Microsoft has announced the addition of 13 new African languages to its Azure Cognitive Services Translator, enabling text and documents to be translated to and from these languages across the entire Microsoft ecosystem of products and services. The latest languages added to the platform include Sesotho (Southern Sotho), Sesotho sa Leboa (Northern Sotho), Setswana (Tswana), and Xhosa, which are the latest of South Africa’s official languages to be supported, following last year’s release of Zulu. The other languages are chiShona, Hausa, Igbo, Kinyarwanda, Lingala, Luganda, Nyanja, Rundi, and Yoruba. This brings the total number of supported languages to 124, adding language support for millions of people in Africa and worldwide.
Microsoft aims to break down language barriers and empower local communities by developing meaningful cognitive products and services that improve accessibility. Integrations across Microsoft’s ecosystem include Microsoft 365 for translating text and documents, the Microsoft Edge browser and Bing search engine for translating whole webpages, SwiftKey for translating messages, LinkedIn for translating user-submitted content, and the Translator app for having multilingual conversations on the move, among others.
Translator can add African languages’ text translation to apps, websites, workflows, and tools or translate entire documents, or volumes of documents, in a variety of different file formats preserving their original formatting. Users can also use Translator with Cognitive Services such as Speech or Computer Vision to add additional capabilities such as speech-to-text and image translation into their apps.
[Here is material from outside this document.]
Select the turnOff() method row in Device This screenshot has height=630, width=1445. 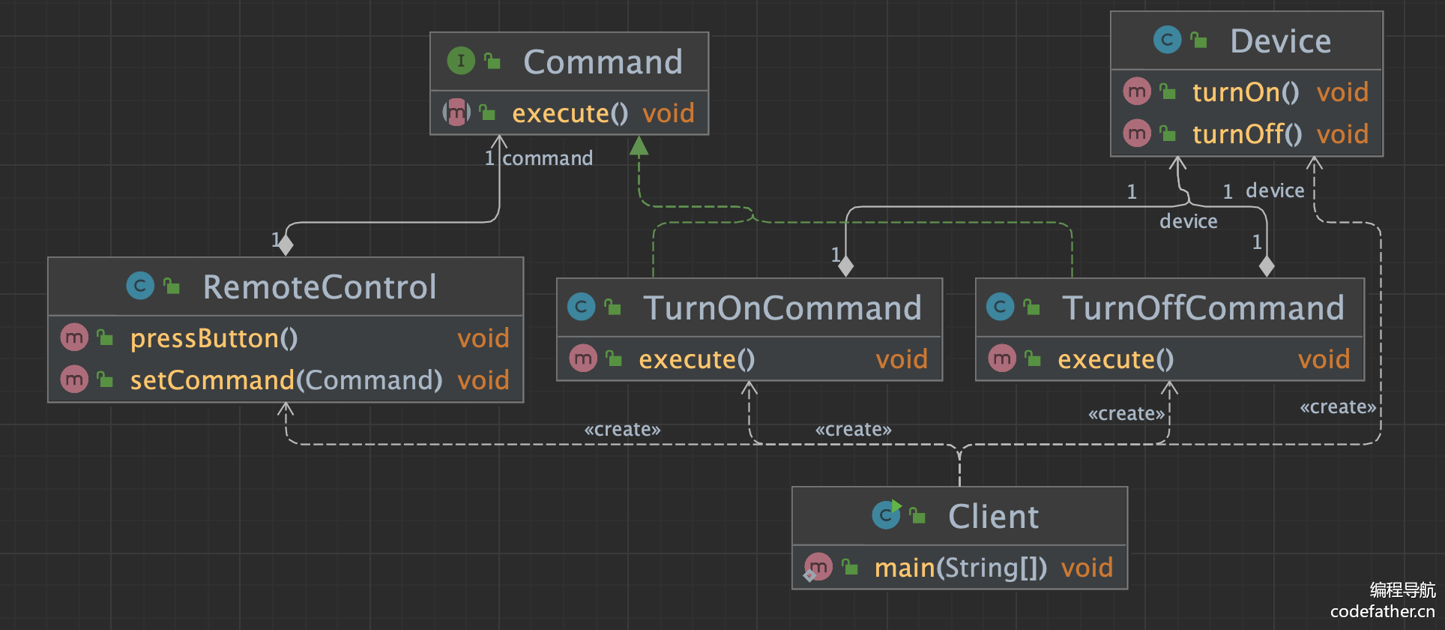[1246, 134]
Educators can create a more inclusive classroom for both students and parents with live captioning and cross-language understanding.
Microsoft Research developed machine translation systems more than a decade ago, and has continuously added languages and dialects to the service, while ensuring the translation quality of the supported languages by using the latest neural machine translation (NMT) techniques. The company has migrated all machine translation systems to neural models to improve translation fluency and accuracy. Working with partners in language communities who can help gather data for specific languages and who have access to human-translated texts also helps to overcome the challenge of obtaining enough bilingual data to train and produce a machine translation model.
These ever-improving capabilities make it possible for businesses to expand their global reach, enabling them to communicate with customers and partners across languages and localise content and apps quickly, reliably, and affordably. There are plans to add more of the continent’s most widely spoken languages as part of Microsoft’s mission to build meaningful cognitive products and services that improve accessibility and local engagement. The addition of new African languages means that more people are able to connect, and that language will become a seamless feature of using technology.